Trecho apresentado:
◇ ◇ ◇
Portal Brasileiro de Cinema  Maria Lucia Dahl

Maria Lucia Dahl

 

Nos tempos da Revolução

Foi nos anos 60 que conheci Leila . Eu, casada com Gustavo Dahl; ela, com Domingos de Oliveira. Nunca fomos amigas, pois eu era tímida. Tinha acabado de chegar da Europa, de onde trouxera os ares recatados (ou recalcados), e ela era a pessoa mais extrovertida que eu jamais tinha visto, de uma comunicabilidade espantosamente brasileira.

Apesar dessas diferenças, nossas vidas sempre se cruzaram de uma maneira ou de outra. Encontrávamo-nos em quase todos os points da época do Cinema Novo: na Fiorentina, no Zepppelin do Ricardo Amaral, no Varanda do Nelson Xavier, nos festivais de cinema em Brasília, e, um pouco mais tarde, na Globo da rua Pacheco Leão, onde ela ficava tomando cerveja antes da gravação, num botequim minúsculo que ela apelidou de "Bunda de fora", pois lá só cabiam duas pessoas e parte de uma terceira, cujo traseiro "sobrava" invariavelmente para o meio da rua. Era lá que ela se enturmava com o "pessoal da pesada", isto é, a equipe, a parte masculina e anônima de um programa de TV, numa época em que homens e mulheres constituíam grupos separados nas festas e reuniões. Também pertencíamos à mesma agência de modelos, em Copacabana, e fizemos os primeiros (e malfeitíssimos) comerciais para revistas, o que uma vez debochamos numa mesa da Fiorentina.

 
Cena do filme O donzelo.
◇ ◇ ◇
Material fornecido:
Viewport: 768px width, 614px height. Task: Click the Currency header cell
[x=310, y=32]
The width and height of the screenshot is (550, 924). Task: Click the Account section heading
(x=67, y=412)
◇ ◇ ◇
A tarefa:
Cite literalmente a parte do trecho apresentado que começa em "Foi nos anos" e termina em "comunicabilidade espantosamente brasileira.". A listagem não guarda relação alguma com o trecho apresentado.

Resposta da tarefa:
Foi nos anos 60 que conheci Leila . Eu, casada com Gustavo Dahl; ela, com Domingos de Oliveira. Nunca fomos amigas, pois eu era tímida. Tinha acabado de chegar da Europa, de onde trouxera os ares recatados (ou recalcados), e ela era a pessoa mais extrovertida que eu jamais tinha visto, de uma comunicabilidade espantosamente brasileira.